§ Assigned task
For the material below, return exactly the lines starting at the one holding "Személyes adatok feldolgozása (372, 1948)" and ending at the one holding "Látogasson el bemutatótermünkbe (121, 2110)", counting both as part of the range.

(Material to process)

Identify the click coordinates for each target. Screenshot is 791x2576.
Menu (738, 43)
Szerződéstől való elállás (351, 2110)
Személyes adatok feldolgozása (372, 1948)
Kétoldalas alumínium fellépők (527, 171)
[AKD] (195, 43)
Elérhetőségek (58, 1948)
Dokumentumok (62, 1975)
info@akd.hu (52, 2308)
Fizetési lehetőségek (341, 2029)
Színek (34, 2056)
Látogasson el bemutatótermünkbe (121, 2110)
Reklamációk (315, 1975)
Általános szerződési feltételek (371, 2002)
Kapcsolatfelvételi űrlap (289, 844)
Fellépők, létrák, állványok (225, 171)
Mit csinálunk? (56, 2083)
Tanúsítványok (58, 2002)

(End Material to process)

§ Response to the exercise
Személyes adatok feldolgozása (372, 1948)
Kétoldalas alumínium fellépők (527, 171)
[AKD] (195, 43)
Elérhetőségek (58, 1948)
Dokumentumok (62, 1975)
info@akd.hu (52, 2308)
Fizetési lehetőségek (341, 2029)
Színek (34, 2056)
Látogasson el bemutatótermünkbe (121, 2110)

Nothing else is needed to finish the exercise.